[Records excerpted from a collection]
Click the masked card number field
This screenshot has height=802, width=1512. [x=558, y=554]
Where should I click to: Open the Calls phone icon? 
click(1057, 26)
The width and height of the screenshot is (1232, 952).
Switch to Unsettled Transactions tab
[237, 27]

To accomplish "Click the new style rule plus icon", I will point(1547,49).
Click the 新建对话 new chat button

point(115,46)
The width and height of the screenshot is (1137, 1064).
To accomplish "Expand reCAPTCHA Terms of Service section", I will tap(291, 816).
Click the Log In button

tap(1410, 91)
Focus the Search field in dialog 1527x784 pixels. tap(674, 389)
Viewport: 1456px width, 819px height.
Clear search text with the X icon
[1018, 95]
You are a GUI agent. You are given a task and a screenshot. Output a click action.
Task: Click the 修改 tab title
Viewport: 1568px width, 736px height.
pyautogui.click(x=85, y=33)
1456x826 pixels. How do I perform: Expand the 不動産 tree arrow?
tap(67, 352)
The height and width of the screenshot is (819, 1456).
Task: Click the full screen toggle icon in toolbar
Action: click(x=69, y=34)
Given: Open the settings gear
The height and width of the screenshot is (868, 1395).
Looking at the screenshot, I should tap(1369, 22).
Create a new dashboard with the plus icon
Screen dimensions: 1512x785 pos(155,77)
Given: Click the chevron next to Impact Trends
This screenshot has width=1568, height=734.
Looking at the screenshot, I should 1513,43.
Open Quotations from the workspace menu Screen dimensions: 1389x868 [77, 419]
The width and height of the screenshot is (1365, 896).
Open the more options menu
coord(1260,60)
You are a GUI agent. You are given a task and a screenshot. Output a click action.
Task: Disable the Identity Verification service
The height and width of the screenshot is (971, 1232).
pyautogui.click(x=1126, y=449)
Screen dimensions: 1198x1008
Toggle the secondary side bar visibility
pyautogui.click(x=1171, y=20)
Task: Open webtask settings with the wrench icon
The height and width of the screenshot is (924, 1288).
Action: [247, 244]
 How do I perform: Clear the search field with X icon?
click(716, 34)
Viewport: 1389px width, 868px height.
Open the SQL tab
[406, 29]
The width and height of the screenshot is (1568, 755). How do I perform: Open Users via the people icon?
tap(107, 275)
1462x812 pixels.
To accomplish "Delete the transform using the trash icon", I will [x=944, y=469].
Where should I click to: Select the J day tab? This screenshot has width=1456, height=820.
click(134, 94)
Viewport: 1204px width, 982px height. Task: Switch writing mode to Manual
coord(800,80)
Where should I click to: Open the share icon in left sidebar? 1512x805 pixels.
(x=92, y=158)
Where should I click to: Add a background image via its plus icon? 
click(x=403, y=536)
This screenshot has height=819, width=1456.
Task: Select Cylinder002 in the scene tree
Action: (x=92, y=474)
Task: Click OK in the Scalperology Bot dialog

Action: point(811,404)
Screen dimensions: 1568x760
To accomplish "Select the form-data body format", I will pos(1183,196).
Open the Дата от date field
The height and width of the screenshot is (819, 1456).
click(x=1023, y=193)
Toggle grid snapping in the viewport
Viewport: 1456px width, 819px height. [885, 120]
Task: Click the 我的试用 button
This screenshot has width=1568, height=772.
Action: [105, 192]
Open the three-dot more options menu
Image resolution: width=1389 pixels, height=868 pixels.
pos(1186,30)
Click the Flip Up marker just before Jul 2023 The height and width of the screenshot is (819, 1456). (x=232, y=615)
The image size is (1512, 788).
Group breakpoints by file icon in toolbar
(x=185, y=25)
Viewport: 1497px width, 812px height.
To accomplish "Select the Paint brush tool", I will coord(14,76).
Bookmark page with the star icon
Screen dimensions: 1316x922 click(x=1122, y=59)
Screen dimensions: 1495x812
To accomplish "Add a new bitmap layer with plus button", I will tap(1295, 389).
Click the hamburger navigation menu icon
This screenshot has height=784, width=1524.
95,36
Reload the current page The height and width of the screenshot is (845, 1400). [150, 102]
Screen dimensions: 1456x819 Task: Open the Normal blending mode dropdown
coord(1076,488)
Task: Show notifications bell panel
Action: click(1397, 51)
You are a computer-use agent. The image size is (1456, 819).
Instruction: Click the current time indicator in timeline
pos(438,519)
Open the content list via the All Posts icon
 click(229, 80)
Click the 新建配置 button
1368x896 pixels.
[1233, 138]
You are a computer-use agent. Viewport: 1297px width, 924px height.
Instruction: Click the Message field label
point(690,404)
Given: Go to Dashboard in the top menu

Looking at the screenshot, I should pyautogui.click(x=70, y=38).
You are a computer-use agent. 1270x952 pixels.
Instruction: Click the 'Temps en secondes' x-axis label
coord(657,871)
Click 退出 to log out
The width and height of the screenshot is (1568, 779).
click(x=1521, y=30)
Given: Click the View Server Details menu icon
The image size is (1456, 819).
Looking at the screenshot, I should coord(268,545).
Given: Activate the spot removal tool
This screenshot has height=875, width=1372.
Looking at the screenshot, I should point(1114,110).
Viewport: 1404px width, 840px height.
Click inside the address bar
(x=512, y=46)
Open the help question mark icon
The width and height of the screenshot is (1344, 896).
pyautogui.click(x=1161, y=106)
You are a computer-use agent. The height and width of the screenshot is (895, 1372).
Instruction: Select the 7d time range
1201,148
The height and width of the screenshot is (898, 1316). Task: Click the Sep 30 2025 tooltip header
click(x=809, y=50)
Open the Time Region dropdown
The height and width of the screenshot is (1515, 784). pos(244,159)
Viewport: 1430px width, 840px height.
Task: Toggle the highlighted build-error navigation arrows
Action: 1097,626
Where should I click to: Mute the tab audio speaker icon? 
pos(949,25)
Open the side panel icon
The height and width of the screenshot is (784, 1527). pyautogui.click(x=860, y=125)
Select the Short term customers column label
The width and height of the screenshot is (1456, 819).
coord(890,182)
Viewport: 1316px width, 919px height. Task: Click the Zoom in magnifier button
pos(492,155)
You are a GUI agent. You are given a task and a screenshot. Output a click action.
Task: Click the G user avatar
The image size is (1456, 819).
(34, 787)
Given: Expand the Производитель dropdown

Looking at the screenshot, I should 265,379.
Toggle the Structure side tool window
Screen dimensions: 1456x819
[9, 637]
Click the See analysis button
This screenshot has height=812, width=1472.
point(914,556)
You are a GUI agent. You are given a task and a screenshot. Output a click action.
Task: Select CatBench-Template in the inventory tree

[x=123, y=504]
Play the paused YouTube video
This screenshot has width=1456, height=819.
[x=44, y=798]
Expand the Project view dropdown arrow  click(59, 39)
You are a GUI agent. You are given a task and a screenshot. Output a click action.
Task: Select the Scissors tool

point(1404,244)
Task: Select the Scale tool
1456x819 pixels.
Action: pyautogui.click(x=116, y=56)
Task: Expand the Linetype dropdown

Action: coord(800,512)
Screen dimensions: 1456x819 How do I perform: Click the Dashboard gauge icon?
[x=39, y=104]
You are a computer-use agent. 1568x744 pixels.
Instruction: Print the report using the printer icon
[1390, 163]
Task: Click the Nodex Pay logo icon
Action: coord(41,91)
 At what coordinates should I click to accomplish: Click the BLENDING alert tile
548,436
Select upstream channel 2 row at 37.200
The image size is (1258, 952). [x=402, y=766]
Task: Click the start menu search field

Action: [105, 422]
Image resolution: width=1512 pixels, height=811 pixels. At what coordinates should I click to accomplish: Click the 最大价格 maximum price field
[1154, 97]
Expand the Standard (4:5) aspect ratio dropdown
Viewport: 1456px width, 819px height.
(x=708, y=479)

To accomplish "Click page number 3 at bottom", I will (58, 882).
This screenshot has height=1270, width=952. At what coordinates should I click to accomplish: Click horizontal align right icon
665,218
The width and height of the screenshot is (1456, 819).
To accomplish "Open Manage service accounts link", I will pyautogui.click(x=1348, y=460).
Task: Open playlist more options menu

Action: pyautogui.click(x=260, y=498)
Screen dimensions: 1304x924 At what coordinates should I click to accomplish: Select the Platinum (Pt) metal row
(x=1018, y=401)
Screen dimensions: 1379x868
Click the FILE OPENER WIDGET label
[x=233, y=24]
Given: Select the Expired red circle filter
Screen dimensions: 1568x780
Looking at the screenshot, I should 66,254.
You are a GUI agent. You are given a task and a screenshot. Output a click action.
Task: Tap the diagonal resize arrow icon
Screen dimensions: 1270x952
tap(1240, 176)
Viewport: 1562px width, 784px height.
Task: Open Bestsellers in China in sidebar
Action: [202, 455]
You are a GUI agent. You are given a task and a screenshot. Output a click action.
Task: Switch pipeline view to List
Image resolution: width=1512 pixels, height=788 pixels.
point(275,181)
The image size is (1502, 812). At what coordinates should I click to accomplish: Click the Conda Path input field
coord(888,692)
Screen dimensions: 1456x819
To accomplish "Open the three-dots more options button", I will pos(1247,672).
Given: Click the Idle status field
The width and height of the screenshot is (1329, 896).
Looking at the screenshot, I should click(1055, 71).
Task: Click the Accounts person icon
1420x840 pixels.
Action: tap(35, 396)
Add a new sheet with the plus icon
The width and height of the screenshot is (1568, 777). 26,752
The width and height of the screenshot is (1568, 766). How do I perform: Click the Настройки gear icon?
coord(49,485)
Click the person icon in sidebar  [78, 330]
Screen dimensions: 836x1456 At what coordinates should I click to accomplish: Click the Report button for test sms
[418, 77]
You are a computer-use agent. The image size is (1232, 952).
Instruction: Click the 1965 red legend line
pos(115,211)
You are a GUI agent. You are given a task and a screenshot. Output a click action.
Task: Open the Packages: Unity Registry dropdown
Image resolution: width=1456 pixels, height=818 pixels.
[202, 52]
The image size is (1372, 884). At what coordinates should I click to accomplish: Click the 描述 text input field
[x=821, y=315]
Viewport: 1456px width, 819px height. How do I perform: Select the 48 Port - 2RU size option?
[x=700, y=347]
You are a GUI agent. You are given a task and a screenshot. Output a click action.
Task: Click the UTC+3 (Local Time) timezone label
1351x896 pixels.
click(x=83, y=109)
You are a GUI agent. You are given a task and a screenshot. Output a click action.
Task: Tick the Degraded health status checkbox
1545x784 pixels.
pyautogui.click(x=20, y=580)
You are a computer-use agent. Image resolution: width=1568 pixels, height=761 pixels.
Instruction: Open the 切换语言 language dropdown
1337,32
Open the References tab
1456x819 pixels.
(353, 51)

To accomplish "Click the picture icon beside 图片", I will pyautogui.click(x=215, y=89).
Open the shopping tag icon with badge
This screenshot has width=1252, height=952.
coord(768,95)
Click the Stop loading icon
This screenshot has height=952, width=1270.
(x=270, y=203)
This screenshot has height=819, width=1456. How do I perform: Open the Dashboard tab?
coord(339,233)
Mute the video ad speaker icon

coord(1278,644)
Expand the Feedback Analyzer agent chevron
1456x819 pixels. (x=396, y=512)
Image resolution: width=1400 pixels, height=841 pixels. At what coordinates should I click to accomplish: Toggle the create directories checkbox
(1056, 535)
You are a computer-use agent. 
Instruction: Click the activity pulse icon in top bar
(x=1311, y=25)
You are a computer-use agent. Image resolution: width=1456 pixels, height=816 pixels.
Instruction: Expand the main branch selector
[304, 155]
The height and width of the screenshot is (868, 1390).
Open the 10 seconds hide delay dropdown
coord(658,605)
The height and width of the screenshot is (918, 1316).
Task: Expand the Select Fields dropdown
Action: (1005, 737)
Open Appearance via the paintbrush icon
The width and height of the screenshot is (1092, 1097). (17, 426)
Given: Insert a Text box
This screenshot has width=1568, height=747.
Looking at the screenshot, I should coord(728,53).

### Work task
In your answer, include only the lines above starting at the line that holds "Task: Disable the" and ending at the line that holds "Viewport: 1389px width, 868px height.", copied exactly.

### Exercise response
Task: Disable the Identity Verification service
The height and width of the screenshot is (971, 1232).
pyautogui.click(x=1126, y=449)
Screen dimensions: 1198x1008
Toggle the secondary side bar visibility
pyautogui.click(x=1171, y=20)
Task: Open webtask settings with the wrench icon
The height and width of the screenshot is (924, 1288).
Action: [247, 244]
 How do I perform: Clear the search field with X icon?
click(716, 34)
Viewport: 1389px width, 868px height.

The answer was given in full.